Through this effort, Welltower’s portfolio will see its private-pay revenue mix increase from 89.4% to 92.4%, and it will reduce its long-term/post-acute care concentration from 19.9% to 13.5%. Its Genesis concentration specifically will decrease from 13.8% to 7.1%.

Genesis is not the only long-term and post-acute care company to be in rough waters. Government reimbursement and regulatory pressures, the need to adapt to the evolving U.S. health care system, and ongoing federal investigations have hampered many operators in this space.

Welltower’s peers Ventas (NYSE: VTR) and HCP (NYSE: HCP) both have spun out a significant proportion of their skilled nursing assets into separate REITs, but Welltower CEO Tom DeRosa in the past has blasted this strategy and said that he remains bullish on the prospects for skilled nursing in the long-term. Now, it appears Welltower—like other REITs with significant Genesis ownership—is looking to limit its exposure by selling off properties.

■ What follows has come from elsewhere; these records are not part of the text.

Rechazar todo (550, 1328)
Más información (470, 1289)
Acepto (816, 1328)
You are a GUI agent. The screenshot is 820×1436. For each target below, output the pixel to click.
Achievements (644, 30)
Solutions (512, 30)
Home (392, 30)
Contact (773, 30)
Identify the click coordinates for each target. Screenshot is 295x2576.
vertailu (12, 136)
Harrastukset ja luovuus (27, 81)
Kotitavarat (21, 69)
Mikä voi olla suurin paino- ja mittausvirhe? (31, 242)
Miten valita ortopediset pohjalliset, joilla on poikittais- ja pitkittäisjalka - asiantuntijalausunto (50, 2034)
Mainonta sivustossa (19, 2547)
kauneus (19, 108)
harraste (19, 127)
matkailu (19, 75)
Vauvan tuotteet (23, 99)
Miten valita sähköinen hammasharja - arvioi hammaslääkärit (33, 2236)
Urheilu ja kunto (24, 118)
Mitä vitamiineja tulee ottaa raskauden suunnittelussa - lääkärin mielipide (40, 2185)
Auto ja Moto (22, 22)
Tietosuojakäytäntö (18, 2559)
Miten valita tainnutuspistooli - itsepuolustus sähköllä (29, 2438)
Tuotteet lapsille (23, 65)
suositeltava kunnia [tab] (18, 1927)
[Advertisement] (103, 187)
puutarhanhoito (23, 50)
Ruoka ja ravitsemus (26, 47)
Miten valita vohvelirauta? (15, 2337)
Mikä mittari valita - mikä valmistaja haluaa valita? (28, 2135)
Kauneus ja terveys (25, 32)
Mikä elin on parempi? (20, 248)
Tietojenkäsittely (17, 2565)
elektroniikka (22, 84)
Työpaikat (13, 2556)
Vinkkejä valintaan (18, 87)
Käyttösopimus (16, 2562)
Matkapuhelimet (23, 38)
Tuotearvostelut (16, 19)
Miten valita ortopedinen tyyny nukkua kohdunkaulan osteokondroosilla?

This effort will continue even into 2017. Welltower has agreed to give Genesis an option to buy back $500 million of real estate through the first half of the year, the REIT also announced Wednesday. And it has entered into a memorandum of understanding with Genesis to exit certain states Genesis has deemed non-core; Welltower expects to receive about $120 million in proceeds from the sale of 14 properties in those states.

News of the portfolio overhaul came as Welltower announced its results for the third quarter of 2016. It reported normalized funds from operations of $1.16 per diluted share, beating analyst expectations by $0.01. It decreased its FFO guidance for 2016 from $4.50-$4.60 per diluted share to $4.50-$4.56 per diluted share, mainly due to the disposition activity.